Araştırmacılar, 13 insan embriyosuna DNA ile bağlanan bir floresan boya enjekte ederek, genetik anormalliklerin oluşumunu gerçek zamanlı olarak izlemelerine olanak sağladı. Örnekler arasında 223 hücrenin bölündüğünü gözlemlediler ve hücrelerin yüzde 8’inde kromozom yanlış hizalaması yaşandığını buldular. Bu, kromozomlar iki hücreye bölünmeden önce hücrenin ortasında sıralandığında meydana gelir. Yanlış hizalama, sonuçta ortaya çıkan hücrelerin ekstra veya eksik kromozomlara sahip olma riskini önemli ölçüde artırır; bu da implantasyonu engelleyebilir, düşük yapma olasılığını artırabilir veya Down sendromu gibi durumlara neden olabilir.

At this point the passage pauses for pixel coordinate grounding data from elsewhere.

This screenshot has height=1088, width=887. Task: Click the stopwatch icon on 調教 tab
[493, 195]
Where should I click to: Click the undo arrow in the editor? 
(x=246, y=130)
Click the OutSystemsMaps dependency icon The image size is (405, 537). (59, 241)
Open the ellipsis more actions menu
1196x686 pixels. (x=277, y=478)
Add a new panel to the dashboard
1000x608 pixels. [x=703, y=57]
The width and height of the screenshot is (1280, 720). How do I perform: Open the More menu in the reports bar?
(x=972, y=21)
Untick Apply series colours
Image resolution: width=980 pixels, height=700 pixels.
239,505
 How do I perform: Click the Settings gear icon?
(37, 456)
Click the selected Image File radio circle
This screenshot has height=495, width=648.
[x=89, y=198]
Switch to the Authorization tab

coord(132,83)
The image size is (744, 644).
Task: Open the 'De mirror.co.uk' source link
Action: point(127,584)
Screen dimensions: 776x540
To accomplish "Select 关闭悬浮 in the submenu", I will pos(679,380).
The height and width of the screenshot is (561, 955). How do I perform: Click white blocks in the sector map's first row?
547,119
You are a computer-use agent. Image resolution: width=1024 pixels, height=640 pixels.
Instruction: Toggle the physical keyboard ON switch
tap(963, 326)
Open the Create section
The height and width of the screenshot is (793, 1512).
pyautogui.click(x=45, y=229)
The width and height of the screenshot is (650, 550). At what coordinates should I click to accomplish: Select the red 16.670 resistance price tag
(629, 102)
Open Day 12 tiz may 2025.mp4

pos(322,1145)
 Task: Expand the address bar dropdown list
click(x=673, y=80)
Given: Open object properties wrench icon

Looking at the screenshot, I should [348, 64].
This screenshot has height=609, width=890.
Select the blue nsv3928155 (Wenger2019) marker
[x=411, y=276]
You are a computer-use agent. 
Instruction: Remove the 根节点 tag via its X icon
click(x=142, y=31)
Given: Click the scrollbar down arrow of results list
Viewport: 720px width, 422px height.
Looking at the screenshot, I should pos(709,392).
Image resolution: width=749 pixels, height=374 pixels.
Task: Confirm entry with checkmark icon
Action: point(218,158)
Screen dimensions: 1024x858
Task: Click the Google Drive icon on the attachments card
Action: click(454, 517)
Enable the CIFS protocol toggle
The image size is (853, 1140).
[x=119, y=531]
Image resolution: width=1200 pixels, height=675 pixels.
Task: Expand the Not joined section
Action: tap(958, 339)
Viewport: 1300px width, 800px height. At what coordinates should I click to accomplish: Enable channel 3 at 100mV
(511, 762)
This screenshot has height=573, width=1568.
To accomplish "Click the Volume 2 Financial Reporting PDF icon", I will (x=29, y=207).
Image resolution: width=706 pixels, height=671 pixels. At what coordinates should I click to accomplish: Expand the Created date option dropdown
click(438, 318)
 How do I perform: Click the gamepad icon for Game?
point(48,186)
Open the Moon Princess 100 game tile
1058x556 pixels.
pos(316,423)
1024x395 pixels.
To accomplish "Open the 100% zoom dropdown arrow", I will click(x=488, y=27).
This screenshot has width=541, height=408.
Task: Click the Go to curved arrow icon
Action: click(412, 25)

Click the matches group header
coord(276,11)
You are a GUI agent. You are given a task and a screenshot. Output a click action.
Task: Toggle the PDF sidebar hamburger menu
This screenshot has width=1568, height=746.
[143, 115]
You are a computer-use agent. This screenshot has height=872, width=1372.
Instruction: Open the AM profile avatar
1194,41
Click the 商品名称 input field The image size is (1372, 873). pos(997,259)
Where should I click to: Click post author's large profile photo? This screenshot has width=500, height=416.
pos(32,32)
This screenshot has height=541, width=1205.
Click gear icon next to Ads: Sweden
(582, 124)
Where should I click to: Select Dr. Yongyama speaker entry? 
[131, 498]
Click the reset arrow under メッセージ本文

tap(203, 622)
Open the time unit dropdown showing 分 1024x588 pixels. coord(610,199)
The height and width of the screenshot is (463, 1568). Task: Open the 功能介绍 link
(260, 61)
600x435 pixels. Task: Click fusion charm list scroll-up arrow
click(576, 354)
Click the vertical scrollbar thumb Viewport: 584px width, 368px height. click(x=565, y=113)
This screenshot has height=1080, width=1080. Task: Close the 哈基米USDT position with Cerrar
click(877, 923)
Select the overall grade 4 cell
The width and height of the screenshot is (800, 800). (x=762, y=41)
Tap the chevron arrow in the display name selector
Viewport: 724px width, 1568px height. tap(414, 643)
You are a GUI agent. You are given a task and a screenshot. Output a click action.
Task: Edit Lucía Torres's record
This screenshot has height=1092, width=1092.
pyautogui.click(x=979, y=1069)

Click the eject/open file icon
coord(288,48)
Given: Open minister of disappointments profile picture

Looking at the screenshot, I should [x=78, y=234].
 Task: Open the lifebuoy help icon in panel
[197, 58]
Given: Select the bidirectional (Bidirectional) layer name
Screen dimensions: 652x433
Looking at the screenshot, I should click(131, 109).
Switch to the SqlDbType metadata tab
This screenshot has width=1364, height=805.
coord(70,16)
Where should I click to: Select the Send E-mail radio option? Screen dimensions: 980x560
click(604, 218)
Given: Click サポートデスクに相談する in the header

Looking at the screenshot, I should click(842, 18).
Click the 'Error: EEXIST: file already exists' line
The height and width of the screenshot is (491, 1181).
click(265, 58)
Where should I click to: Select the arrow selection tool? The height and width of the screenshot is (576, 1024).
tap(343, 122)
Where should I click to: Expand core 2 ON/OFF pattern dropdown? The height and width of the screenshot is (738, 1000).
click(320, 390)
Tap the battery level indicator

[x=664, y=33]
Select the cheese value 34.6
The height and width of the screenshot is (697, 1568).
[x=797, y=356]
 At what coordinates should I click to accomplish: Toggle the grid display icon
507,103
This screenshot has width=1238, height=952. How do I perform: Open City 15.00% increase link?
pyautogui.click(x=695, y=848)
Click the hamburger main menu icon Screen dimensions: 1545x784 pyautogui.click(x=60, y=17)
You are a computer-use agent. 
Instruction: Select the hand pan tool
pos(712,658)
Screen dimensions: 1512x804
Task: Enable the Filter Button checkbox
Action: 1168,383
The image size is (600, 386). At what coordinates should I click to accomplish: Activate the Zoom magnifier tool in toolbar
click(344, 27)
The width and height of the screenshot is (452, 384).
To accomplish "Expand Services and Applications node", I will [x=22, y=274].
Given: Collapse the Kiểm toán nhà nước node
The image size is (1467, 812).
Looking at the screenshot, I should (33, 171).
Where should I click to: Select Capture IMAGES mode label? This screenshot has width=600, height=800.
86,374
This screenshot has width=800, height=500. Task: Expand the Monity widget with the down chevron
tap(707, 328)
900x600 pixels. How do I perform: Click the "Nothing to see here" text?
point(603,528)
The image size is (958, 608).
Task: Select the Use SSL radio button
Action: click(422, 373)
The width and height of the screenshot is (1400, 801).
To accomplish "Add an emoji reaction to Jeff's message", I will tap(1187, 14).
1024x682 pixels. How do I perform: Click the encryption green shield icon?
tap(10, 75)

New York eyaletindeki Northwell Health’den Lilli Zimmerman, “Bu, PGT-A ile tarama yaptığımız noktadan sonra embriyoda daha sonra (genetik) değişiklikler olabileceğini” gösteriyor.
Bu hatalar, fetusa dönüşen embriyoların merkezindekilerle değil, plasentayı oluşturan hücrelerin dış katmanıyla sınırlıydı. Önceki çalışmalar, dış hücrelerinde bazı genetik anormalliklere sahip embriyoların yine de başarılı gebeliklerle sonuçlanabileceğini göstermişti. Abdelbaki, bu nedenle bu genetik hataların embriyoların yaşayabilirliğini etkilemeyebileceğini söylüyor.
Zimmerman, “Bu çalışmanın bana gerçekten gösterdiği şey, embriyoların genetik olarak normal mi yoksa anormal mi olduğunu belirlemek için tarama açısından hala çok daha fazla araştırmaya ihtiyaç olduğudur” diyor. Tarama ve implantasyon arasında meydana gelen genetik hataların embriyonun yaşayabilirliğini nasıl etkileyebileceğinin de net olmadığını söylüyor. Çalışma aynı zamanda sadece az sayıda embriyoya baktı, bu nedenle bu sonuçların daha geniş anlamda embriyolar için geçerli olup olmadığını bilmenin zor olduğunu söylüyor.